Simplifi / Quicken Business & Personal Help

Reviewing Transactions

Overview

Reviewing your transactions helps keep your reports, budgets, and tax estimates accurate. Quicken downloads and categorizes most transactions automatically, but automation is not always perfect. A quick, regular review helps you catch mistakes before they affect your finances.

During a review, you confirm that each transaction is accurate, make any needed changes, and then mark it as Reviewed.

Most people can review their recent activity in just a few minutes each week. Fixing a miscategorized transaction or duplicate now is much easier than finding it buried in a report months later.

Reviewing regularly helps you:

  • Keep categories, budgets, and reports accurate.

  • Spot unfamiliar or unauthorized charges.

  • Catch duplicate transactions.

  • Separate business and personal activity correctly (Quicken Business & Personal).

  • Create transaction rules that automate future categorization.


What to Do During a Review

There isn't one "right" way to review your transactions, but having a consistent routine makes the process faster and helps you catch more mistakes. The Look, Fix, Approve framework is a simple way to work through each transaction.

Look, Fix, Approve

Use the Look, Fix, Approve routine each time you review your transactions. Most transactions only take a few seconds.

Look

Scan the transaction details to make sure everything looks correct. Check the payee, amount, category, date, tags, and memo. If you're using Quicken Business & Personal, also verify the Business or Personal assignment.

Fix

Correct anything that needs attention. You might update the payee or category, split the transaction, edit the amount or date, add a tag or memo, or change the Business or Personal assignment.

Approve

When you’re satisfied that the transaction is accurate, select the circle in the Reviewed column to mark it as Reviewed. The circle turns green to show that you’ve completed your review.

If a transaction needs more research before or after it’s approved, add a flag as a reminder to come back later.

Tip: While reviewing a transaction, consider whether it should be excluded from your Spending Plan, reports, or both. This can be useful for transactions that should not affect your planning or reporting totals.


Review Your Transactions

  1. Open the Transactions dashboard.

  2. Review all transactions, or select an account from the Accounts list to focus on a specific account.

  3. Use the Quick Filters to show Unreviewed, Uncategorized, or This month transactions.

  4. Use the Look, Fix, Approve routine for each transaction.

  5. Continue until you have reviewed the transactions that need attention.

Tip: You can also use custom filters, search, and column customization to narrow or organize your transaction list. See the related topics for detailed instructions.


Good Review Habits

Reviewing once a week keeps the list manageable and makes unusual activity easier to recognize.

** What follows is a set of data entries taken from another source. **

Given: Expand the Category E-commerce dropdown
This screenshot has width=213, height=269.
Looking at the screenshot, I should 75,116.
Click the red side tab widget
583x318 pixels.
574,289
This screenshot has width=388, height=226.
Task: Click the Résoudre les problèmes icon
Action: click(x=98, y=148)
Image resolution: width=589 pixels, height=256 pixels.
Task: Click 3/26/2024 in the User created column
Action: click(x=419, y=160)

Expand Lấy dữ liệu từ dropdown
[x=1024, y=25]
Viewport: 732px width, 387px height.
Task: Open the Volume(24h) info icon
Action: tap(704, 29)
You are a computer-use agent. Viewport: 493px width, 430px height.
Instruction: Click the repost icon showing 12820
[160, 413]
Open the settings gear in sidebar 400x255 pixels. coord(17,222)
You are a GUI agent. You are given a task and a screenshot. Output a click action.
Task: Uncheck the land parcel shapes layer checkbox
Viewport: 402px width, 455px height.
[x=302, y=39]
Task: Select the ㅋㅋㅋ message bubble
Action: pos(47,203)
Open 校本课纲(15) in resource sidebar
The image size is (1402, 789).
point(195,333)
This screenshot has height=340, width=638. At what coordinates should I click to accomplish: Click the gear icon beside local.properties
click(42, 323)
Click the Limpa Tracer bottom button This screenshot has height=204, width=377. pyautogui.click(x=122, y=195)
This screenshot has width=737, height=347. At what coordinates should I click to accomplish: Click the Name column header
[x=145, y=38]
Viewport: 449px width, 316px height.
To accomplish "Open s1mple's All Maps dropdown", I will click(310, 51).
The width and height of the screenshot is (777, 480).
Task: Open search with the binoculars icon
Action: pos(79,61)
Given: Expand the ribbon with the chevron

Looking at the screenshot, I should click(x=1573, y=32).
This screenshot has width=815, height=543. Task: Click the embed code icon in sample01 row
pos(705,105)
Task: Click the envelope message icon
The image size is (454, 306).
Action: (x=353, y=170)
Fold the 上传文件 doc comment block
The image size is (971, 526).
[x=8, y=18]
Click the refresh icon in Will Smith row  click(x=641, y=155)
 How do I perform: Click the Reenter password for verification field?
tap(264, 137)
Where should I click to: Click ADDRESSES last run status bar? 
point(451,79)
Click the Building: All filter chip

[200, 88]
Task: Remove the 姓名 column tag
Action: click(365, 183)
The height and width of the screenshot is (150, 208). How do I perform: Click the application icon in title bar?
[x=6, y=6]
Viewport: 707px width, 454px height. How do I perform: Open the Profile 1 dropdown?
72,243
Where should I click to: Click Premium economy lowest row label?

If you're not sure where to start, begin with:

  • Transactions from the last 30 days.

  • Uncategorized transactions.

  • Income transactions.

  • Large or unusual amounts.

  • Transactions in the accounts you use most often.

Pay particular attention to:

  • An unfamiliar payee.

  • An unusually large amount.

  • A transaction that is still uncategorized.

  • An incorrect Business or Personal assignment.

  • What appears to be a duplicate transaction.

  • A purchase that should be split across multiple categories.

  • A recurring charge you no longer recognize or use.

Review your everyday accounts regularly, including checking, savings, credit cards, and manually tracked cash accounts.

Reviewing Pending Transactions

Pending transactions are worth checking for unfamiliar or suspicious activity. However, the amount, payee, or category may change before the transaction officially posts.

Wait until a pending transaction posts before marking it as Reviewed.

Tips

If you repeatedly make the same change to transactions from a particular payee, consider creating a transaction rule to automate future categorization.


Examples

Creating a Rule for a Gas Purchase

While reviewing this week's transactions, Sam notices that a purchase from Chevron is uncategorized. After a quick look, Sam assigns it to Personal: Gas & Fuel. Because purchases from this station should always use the same category, Sam creates a transaction rule so future Chevron purchases are categorized automatically. Once everything looks correct, Sam marks the transaction as Reviewed.

Splitting a Mixed Business and Personal Purchase

Priya stops at Costco to buy office supplies for her business and groceries for home. During her weekly review, she notices the entire purchase is assigned to a single category. She splits the transaction, assigning the office supplies to Business and the groceries to Personal. After confirming everything is correct, she marks the transaction as Reviewed.

Investigating a Possible Duplicate Transaction

Maria enters her electric bill manually so she can track it before it clears the bank. A few days later, the payment downloads from her financial institution, and during her weekly review she notices what appears to be two identical transactions.

Rather than immediately marking them as Reviewed, Maria adds a flag while she determines whether Quicken matched the transactions correctly or if one is a duplicate. Once she confirms which transaction should remain, she removes the duplicate, marks the remaining transaction as Reviewed, and clears the flag.